Top of PROVIDED ENTRIES
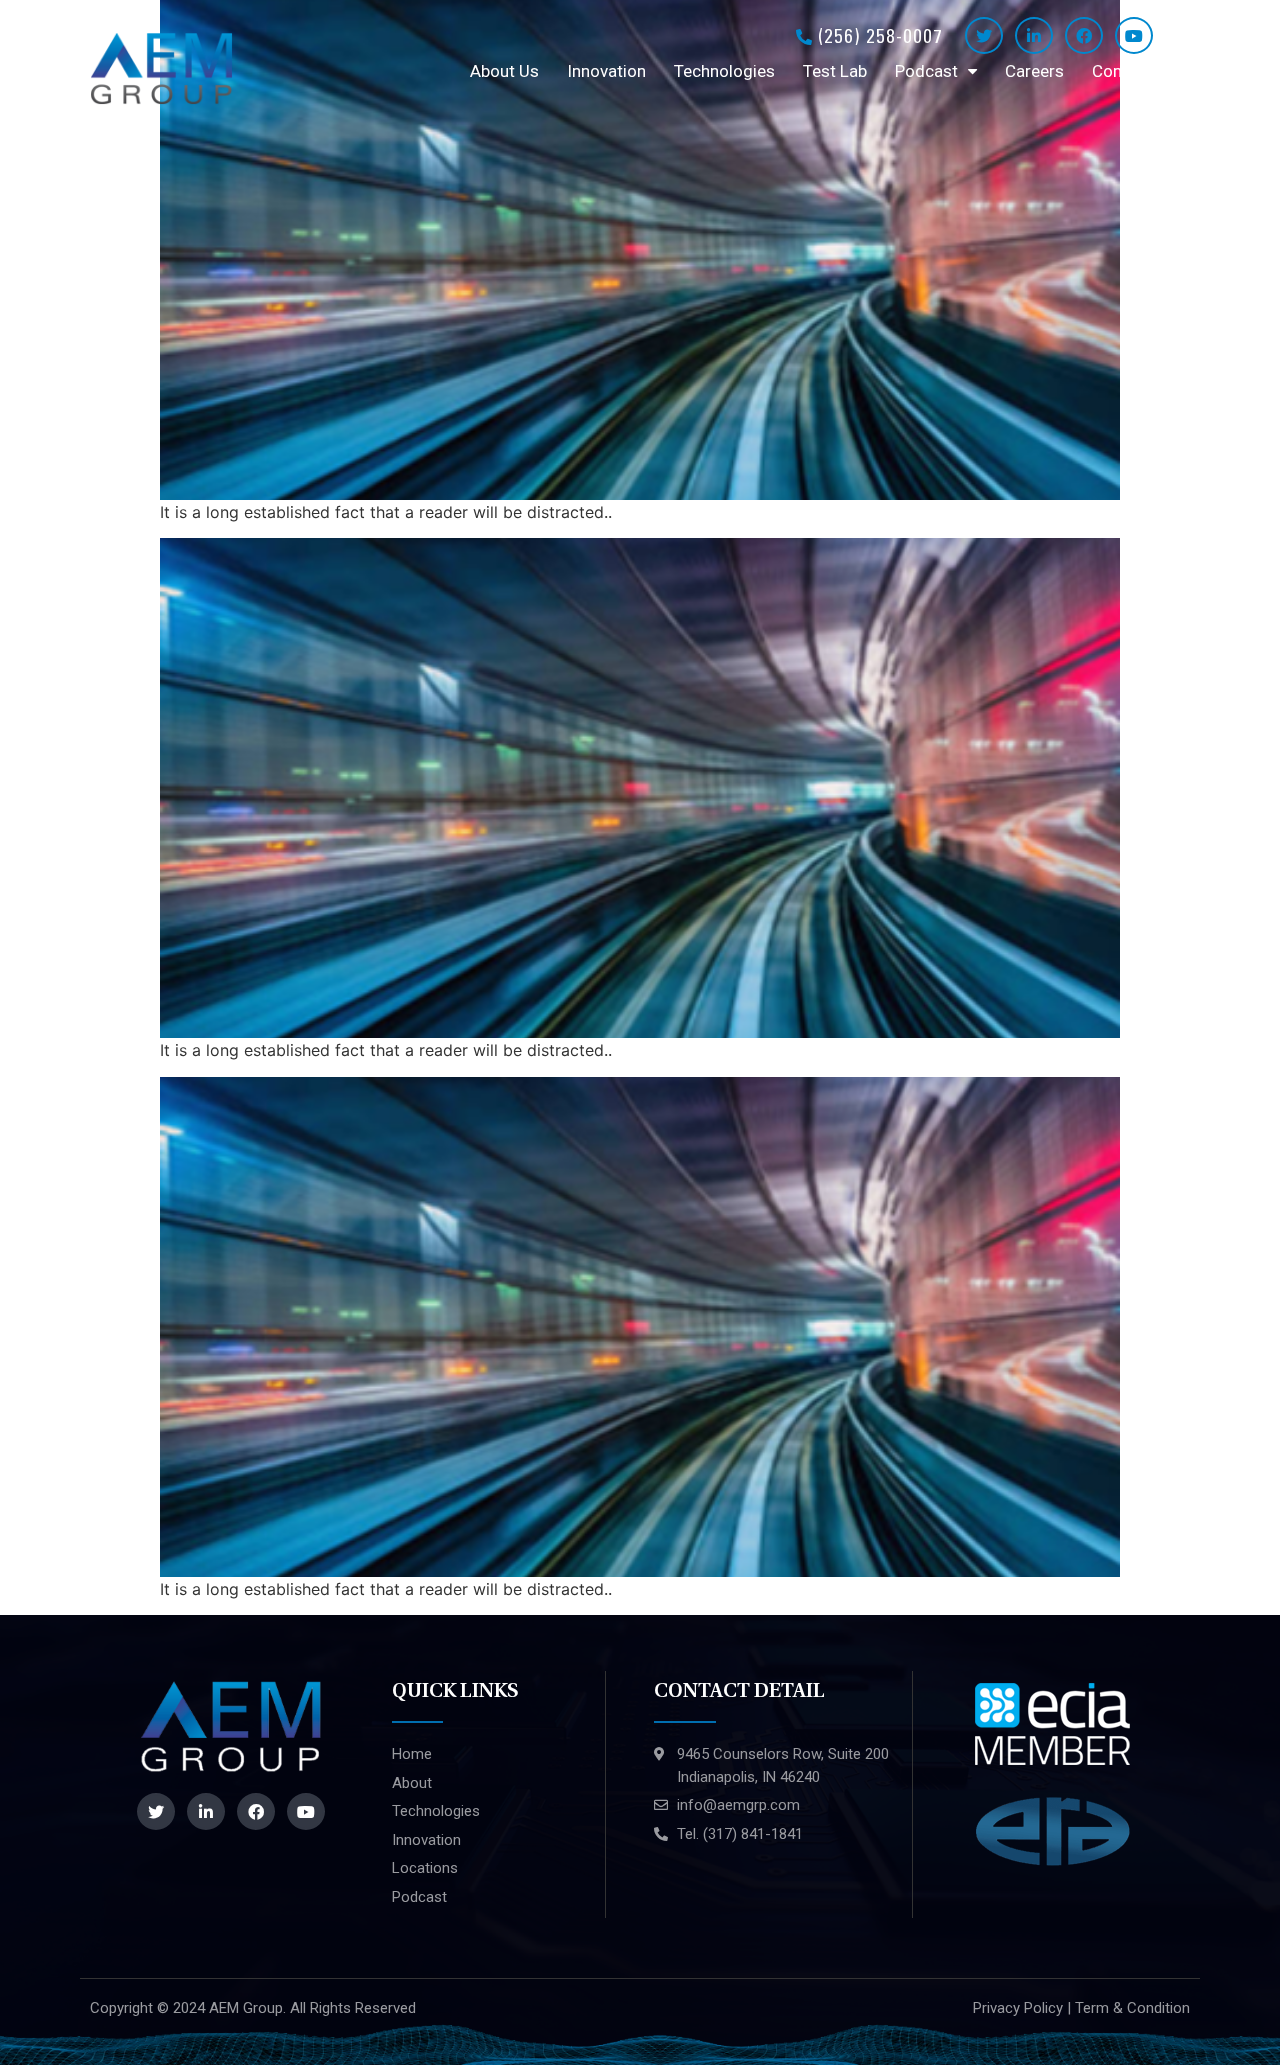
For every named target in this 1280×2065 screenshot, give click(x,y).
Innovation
Bottom of PROVIDED ENTRIES
Top of PROVIDED ENTRIES
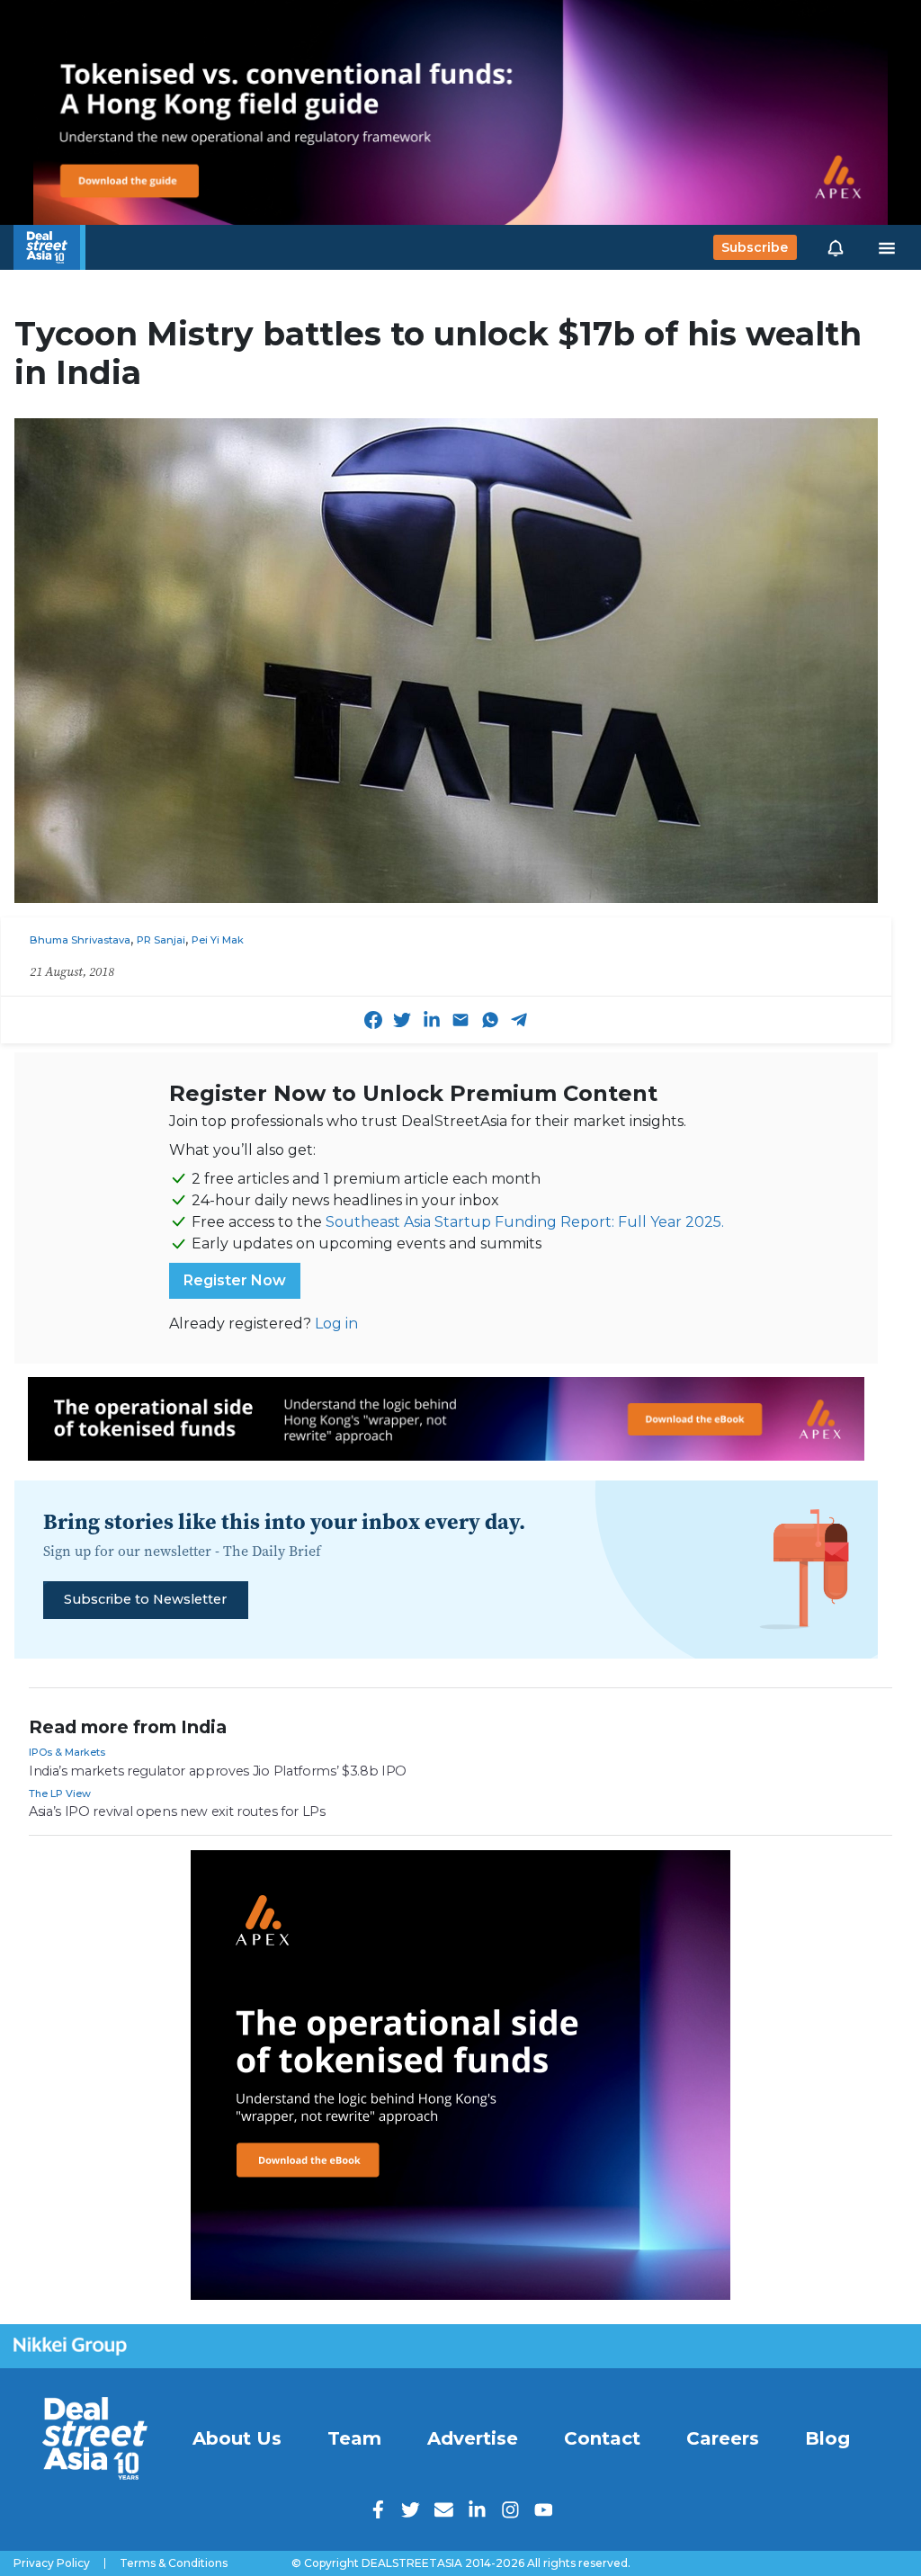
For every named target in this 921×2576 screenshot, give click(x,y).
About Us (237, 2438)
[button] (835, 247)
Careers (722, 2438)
Bottom of PROVIDED ENTRIES
WHAT NEEDS TO BE DONE:
Copy all lines above containing the string "screenshot".

PROBLEM SOLUTION:
For every named target in this 1280×2065 screenshot, give click(x,y).
For every named target in this 921×2576 screenshot, give click(x,y).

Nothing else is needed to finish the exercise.